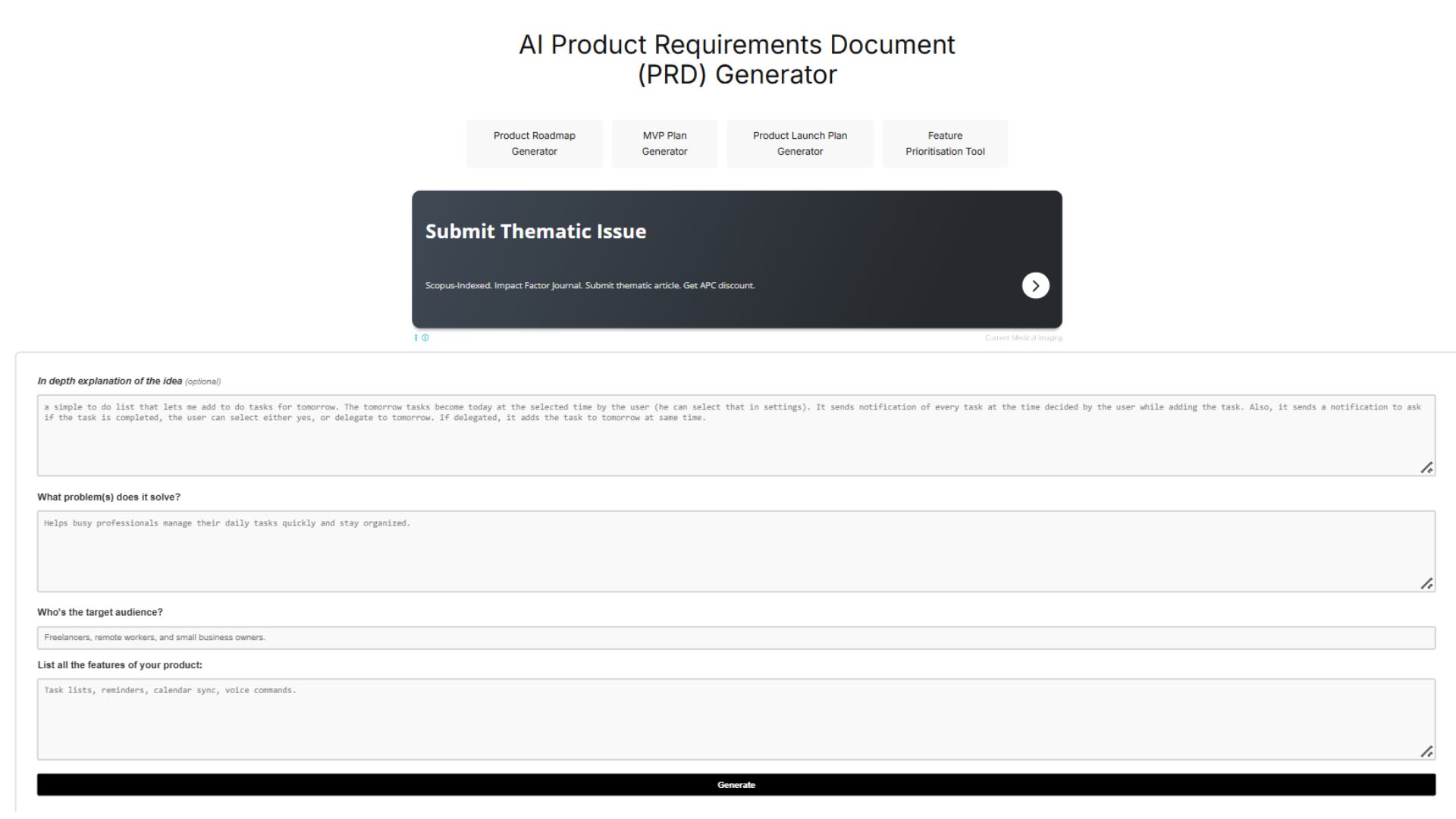This screenshot has width=1456, height=819.
Task: Focus the target audience input field
Action: tap(736, 638)
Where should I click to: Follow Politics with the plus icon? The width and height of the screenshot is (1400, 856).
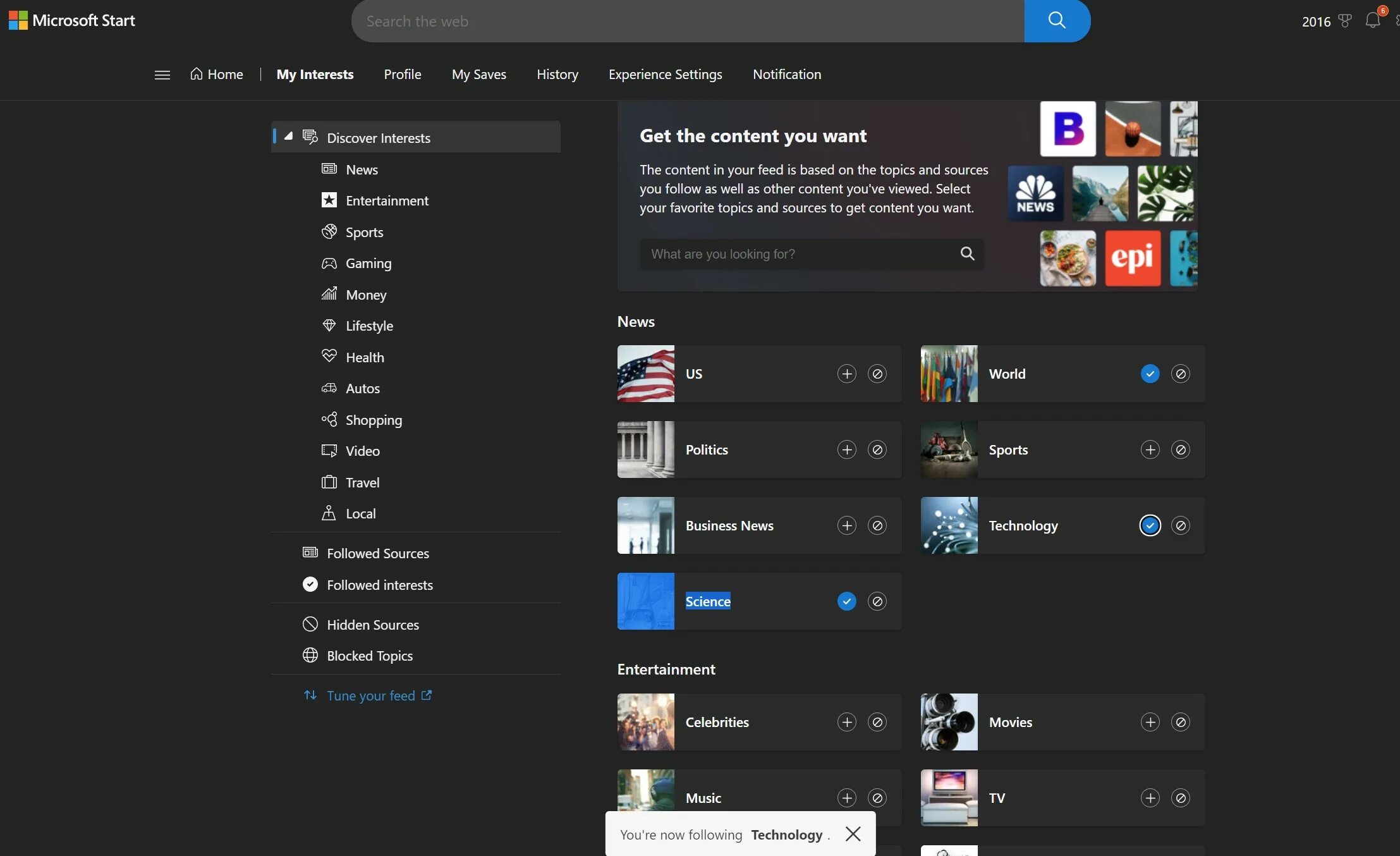(846, 449)
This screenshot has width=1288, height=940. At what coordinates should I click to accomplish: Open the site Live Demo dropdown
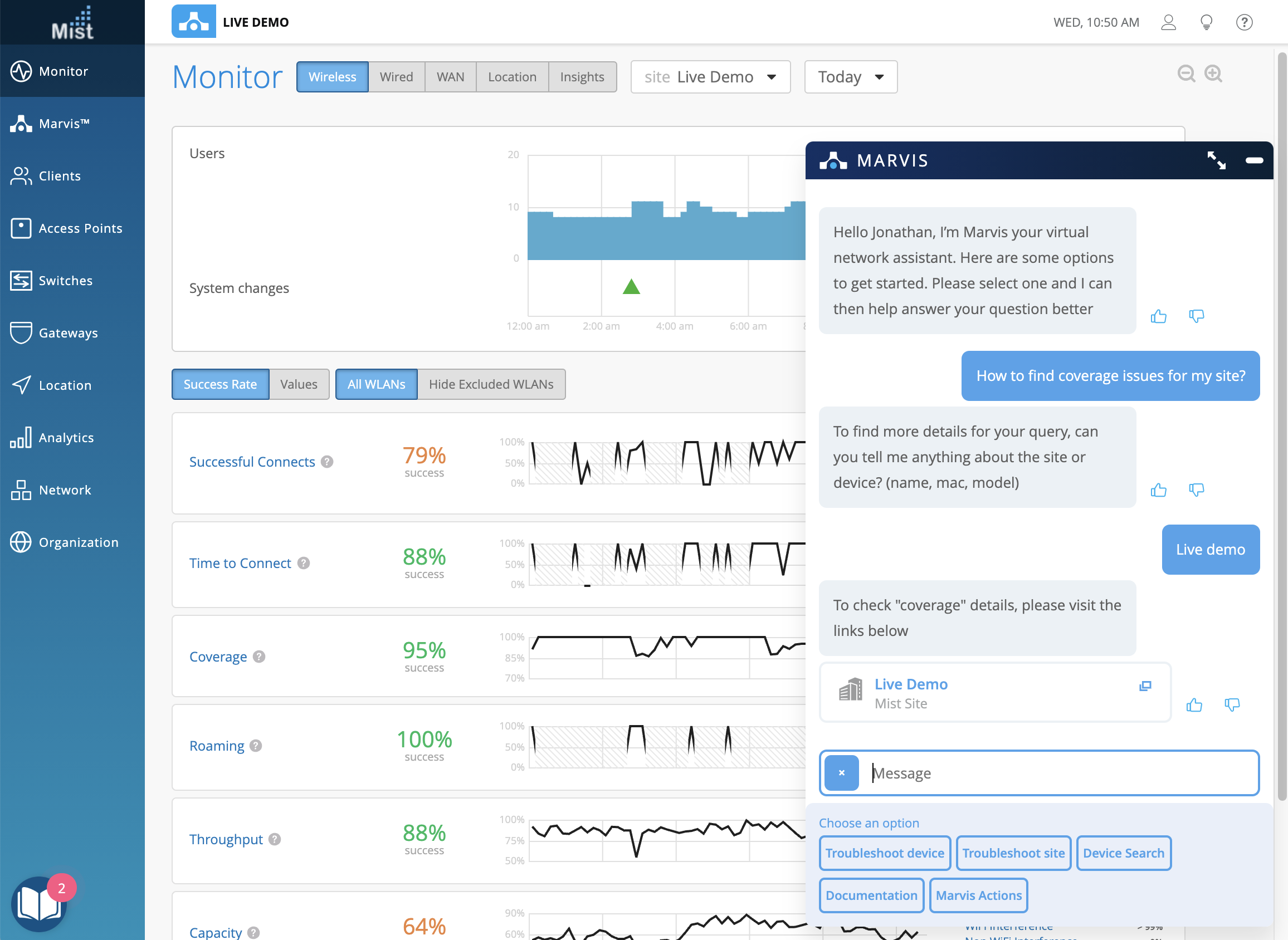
══════════════════════════════
▸ ASSIGNED TASK
Leave the pictures aside. Set down exactly the lines from the one with "Where should I" through the final line of the listing above.

▸ SOLUTION
Where should I click to: Follow Politics with the plus icon? The width and height of the screenshot is (1400, 856).
(846, 449)
This screenshot has width=1288, height=940. At what coordinates should I click to accomplish: Open the site Live Demo dropdown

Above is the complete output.